- _WORK INSTRUCTIONS_:
Retype exactly the lines of the listing below from the one with "Viewport: 640px width, 480px" through the last, both included, and leave every picture out.
::::
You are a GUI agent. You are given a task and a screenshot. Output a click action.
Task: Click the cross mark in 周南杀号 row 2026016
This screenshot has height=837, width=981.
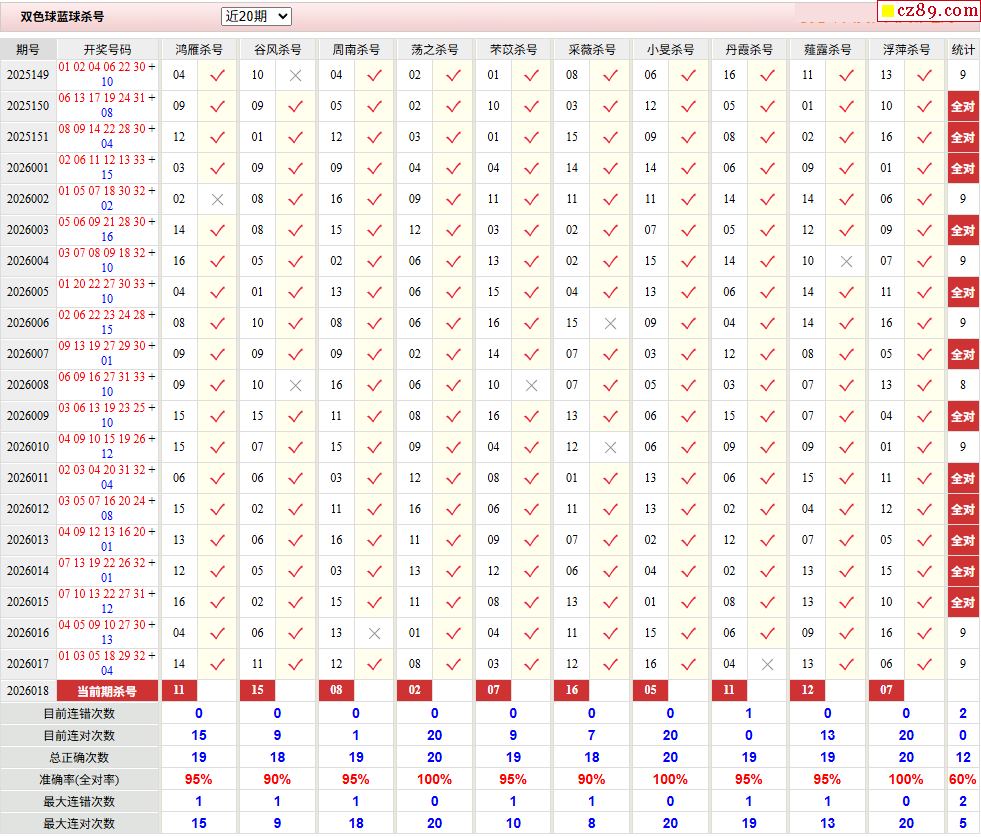[374, 633]
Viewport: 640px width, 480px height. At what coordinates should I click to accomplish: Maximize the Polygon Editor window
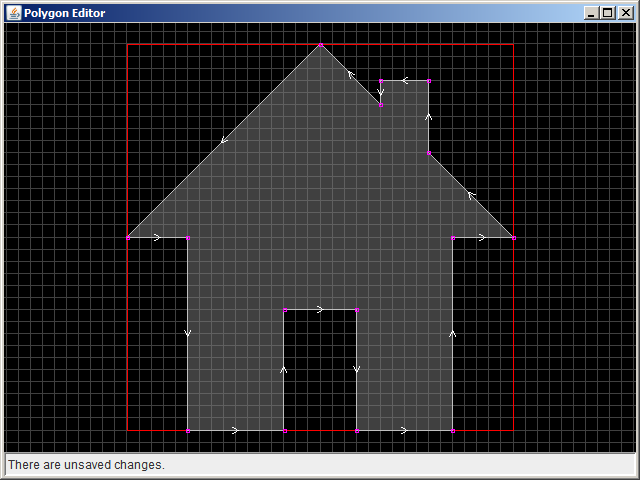click(607, 13)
::::
- _ANSWER AREA_:
Viewport: 640px width, 480px height. At what coordinates should I click to accomplish: Maximize the Polygon Editor window
click(607, 13)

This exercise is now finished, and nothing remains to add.